Monday, 24 May 2021

Bailgate and Chapel Lane in Lincoln

 
Fleurs-de-lys details on Westgate water tower

Newport Arch in Lincoln forms the northern gateway to the Roman city of Lindum Colonia, where Ermine Street passed through it on the way to the city of York and the line of which, to the south, Bailgate, Steep Hill, The Strait and High Street still follow on the way down to the Stonebow.
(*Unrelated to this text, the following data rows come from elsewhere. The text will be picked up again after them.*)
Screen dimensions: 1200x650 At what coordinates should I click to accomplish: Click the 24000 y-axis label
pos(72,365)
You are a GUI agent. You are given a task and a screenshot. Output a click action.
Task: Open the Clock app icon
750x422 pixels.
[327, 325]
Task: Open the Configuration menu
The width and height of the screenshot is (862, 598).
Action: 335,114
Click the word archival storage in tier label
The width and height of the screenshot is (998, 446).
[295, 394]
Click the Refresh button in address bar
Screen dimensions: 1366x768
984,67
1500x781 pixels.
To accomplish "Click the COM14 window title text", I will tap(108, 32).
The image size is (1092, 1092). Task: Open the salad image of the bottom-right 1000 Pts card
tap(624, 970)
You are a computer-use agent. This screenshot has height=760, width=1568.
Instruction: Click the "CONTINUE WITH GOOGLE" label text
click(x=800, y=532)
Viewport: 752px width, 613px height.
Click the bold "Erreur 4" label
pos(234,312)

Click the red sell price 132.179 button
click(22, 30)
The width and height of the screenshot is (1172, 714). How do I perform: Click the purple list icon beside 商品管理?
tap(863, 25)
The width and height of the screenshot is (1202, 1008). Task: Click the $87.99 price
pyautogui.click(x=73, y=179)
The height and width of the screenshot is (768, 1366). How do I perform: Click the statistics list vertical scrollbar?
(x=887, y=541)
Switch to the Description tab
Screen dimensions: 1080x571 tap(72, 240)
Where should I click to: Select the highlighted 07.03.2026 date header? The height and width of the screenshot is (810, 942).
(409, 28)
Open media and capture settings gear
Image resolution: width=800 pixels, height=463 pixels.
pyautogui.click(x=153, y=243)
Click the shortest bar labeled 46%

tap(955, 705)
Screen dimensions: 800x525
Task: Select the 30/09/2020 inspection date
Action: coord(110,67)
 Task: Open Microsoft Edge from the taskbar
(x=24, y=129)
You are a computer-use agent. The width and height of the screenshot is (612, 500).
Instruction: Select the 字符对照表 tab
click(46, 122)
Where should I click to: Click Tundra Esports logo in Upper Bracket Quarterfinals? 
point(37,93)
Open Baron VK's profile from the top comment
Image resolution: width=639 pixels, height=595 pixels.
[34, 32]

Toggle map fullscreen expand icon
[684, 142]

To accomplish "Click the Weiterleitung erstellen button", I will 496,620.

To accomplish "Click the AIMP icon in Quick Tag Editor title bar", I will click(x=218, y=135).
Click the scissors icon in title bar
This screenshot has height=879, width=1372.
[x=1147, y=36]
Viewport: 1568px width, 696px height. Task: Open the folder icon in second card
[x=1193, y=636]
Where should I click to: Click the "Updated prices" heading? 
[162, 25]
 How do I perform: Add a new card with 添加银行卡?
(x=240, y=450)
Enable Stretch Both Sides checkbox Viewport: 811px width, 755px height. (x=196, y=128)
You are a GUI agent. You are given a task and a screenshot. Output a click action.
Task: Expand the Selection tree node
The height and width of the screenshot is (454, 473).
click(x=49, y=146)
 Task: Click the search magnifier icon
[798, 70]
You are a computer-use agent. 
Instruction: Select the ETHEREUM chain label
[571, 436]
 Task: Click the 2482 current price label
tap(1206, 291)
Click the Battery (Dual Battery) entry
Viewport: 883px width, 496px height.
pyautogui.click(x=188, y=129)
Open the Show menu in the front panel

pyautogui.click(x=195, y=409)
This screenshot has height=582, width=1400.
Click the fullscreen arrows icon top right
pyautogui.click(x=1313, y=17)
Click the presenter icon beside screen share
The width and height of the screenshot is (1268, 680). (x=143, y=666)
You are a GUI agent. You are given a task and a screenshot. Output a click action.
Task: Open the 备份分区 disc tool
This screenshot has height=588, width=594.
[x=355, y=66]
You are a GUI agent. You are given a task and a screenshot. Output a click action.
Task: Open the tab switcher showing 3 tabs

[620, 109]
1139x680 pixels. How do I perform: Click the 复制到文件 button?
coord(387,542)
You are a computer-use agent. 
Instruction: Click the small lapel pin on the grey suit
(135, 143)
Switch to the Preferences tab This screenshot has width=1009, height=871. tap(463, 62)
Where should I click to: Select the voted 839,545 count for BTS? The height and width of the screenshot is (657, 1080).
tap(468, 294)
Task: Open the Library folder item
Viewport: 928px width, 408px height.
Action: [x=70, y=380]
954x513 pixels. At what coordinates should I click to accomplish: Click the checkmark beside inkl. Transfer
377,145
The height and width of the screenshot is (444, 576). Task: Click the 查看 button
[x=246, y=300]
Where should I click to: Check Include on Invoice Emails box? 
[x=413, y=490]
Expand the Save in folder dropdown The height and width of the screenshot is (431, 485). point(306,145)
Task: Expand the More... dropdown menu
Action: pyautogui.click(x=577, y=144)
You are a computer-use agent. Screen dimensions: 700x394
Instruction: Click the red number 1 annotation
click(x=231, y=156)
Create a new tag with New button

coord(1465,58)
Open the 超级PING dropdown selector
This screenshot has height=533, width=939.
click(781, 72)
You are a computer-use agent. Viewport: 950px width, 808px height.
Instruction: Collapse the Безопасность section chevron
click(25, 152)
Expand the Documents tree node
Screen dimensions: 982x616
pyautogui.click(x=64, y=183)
A view up Bailgate from Castle Hill

When planning my day out in Lincoln, I knew that nearly all the buildings on Bailgate - which runs from Newport Arch to Castle Hill – are built in brick and, although there are numerous interesting historic buildings here, I decided to walk down to the west end of Lincoln Castle via Chapel Lane.

38-40 Bailgate

Before doing so, I went to have a look at a couple of buildings at the northern end of Bailgate – a house at 38-40 Bailgate, where the lower half is built in Lincoln stone and dates to the C13, and Bailgate Methodist Church.
 
Bailgate Methodist Church

Bailgate Methodist Church is not a listed building, but it is a good example of the work of the Lincoln based Bellamy and Hardy, the architects who were responsible for the rear extension to the old Corn Exchange on Cornhill and the new Corn Exchange, as well as Retford Town Hall.
 
Bailgate Methodist Church

Built in the Decorated Gothic style in 1879, the gabled front has three bays divided by buttresses, with a close inspection revealing that all the dressings are in Ancaster stone, with its characteristic ripple structures being clearly seen here.
 
Ancaster stone quoins and Lias walling

The thinly bedded and very fine grained blue-grey walling stone, however, is a material that I had never encountered before in a building, To the west of Lincoln Edge, there is a broad swathe of low lying Lower Jurassic rocks known as the Lias Group, which is the probable source of this stone – with quarries once operating alongside the River Trent at Newark and Long Bennington.
 
It consists predominantly of grey, well bedded, marine calcareous mudstone with thin tabular or nodular beds of argillaceous limestone, especially in the lower part. Although my practical experience of the Lias is limited, the Blue Lias limestone at the base of the group in Dorset and its equivalent in the East Midlands – the Scunthorpe Mudstone Formation – have quite distinctive characteristics and have been used locally for building wherever they occur.
 
A detail of Lias walling stone

The colour and fine texture of the walling stone at Bailgate Methodist church is very similar to the side panels to the Daubeney tomb at St. Botolph’s church in nearby Saxilby and another tomb chest at St. Lawrence’s church in Hatfield, Doncaster, which I have always assumed to be made of stone from the Lias.
 
A detail of the tomb chest at St. Botolph's church

It also matches the limestone concretion, containing the fossil mould of an ammonite, which was a gift to me and I was told came from a quarry not too far from the steel making town of Scunthorpe, in north-west Lincolnshire.
 
An ammonite in a limestone concretion

Returning to the top of Bailgate, I then quickly headed down Chapel Lane to the Westgate water tower, dated 1911, by Sir Reginald Blomfield, This is unlike any other structure of its kind that I have seen, which in the UK are mostly built with very utilitarian reinforced concrete.
 
Westgate water tower

To complement the character of the surrounding historic buildings, it was built in rock faced Lincoln limestone walling, with dressed ashlar quoins and dressings. Although the Baroque Revival detailing provides it with architectural flourishes, its clasping pilasters, slit windows and fake machiolations give it it solid, castle keep like appearance.